═════ Information given

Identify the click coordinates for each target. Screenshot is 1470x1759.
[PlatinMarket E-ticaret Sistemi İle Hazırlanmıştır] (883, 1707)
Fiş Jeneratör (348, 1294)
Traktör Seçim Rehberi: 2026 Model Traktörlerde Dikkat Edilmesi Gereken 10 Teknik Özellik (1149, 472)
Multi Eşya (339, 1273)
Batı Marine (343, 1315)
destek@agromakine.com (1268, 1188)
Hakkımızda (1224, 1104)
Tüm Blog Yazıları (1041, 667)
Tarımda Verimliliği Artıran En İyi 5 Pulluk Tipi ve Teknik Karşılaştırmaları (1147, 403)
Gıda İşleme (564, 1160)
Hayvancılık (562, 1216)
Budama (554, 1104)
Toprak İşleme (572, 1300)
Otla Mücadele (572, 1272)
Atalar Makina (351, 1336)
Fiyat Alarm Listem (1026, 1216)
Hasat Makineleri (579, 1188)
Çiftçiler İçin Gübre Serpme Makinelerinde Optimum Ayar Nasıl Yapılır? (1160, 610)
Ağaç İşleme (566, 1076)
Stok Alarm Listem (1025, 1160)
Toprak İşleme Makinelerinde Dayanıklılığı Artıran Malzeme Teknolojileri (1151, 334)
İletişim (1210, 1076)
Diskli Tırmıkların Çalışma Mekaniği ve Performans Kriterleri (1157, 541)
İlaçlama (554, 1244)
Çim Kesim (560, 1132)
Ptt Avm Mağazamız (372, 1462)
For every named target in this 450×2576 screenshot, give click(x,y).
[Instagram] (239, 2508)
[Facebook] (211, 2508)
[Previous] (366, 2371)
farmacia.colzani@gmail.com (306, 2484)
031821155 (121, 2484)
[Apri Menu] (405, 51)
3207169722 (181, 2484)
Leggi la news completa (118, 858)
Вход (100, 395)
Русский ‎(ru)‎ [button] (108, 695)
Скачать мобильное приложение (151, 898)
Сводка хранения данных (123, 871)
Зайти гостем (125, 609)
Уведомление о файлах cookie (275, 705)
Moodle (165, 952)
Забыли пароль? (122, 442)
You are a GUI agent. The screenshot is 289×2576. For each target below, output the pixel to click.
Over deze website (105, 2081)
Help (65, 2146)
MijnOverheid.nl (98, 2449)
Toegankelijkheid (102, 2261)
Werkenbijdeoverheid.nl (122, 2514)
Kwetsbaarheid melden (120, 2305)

══════════

Exercise brief:
Nothing but the lines from the one holding "Tarımda Verimliliği Artıran" to the end of the entries should be returned, each exactly as it stands.

Exercise response:
Tarımda Verimliliği Artıran En İyi 5 Pulluk Tipi ve Teknik Karşılaştırmaları (1147, 403)
Gıda İşleme (564, 1160)
Hayvancılık (562, 1216)
Budama (554, 1104)
Toprak İşleme (572, 1300)
Otla Mücadele (572, 1272)
Atalar Makina (351, 1336)
Fiyat Alarm Listem (1026, 1216)
Hasat Makineleri (579, 1188)
Çiftçiler İçin Gübre Serpme Makinelerinde Optimum Ayar Nasıl Yapılır? (1160, 610)
Ağaç İşleme (566, 1076)
Stok Alarm Listem (1025, 1160)
Toprak İşleme Makinelerinde Dayanıklılığı Artıran Malzeme Teknolojileri (1151, 334)
İletişim (1210, 1076)
Diskli Tırmıkların Çalışma Mekaniği ve Performans Kriterleri (1157, 541)
İlaçlama (554, 1244)
Çim Kesim (560, 1132)
Ptt Avm Mağazamız (372, 1462)
For every named target in this 450×2576 screenshot, give click(x,y).
[Instagram] (239, 2508)
[Facebook] (211, 2508)
[Previous] (366, 2371)
farmacia.colzani@gmail.com (306, 2484)
031821155 (121, 2484)
[Apri Menu] (405, 51)
3207169722 (181, 2484)
Leggi la news completa (118, 858)
Вход (100, 395)
Русский ‎(ru)‎ [button] (108, 695)
Скачать мобильное приложение (151, 898)
Сводка хранения данных (123, 871)
Зайти гостем (125, 609)
Уведомление о файлах cookie (275, 705)
Moodle (165, 952)
Забыли пароль? (122, 442)
You are a GUI agent. The screenshot is 289×2576. For each target below, output the pixel to click.
Over deze website (105, 2081)
Help (65, 2146)
MijnOverheid.nl (98, 2449)
Toegankelijkheid (102, 2261)
Werkenbijdeoverheid.nl (122, 2514)
Kwetsbaarheid melden (120, 2305)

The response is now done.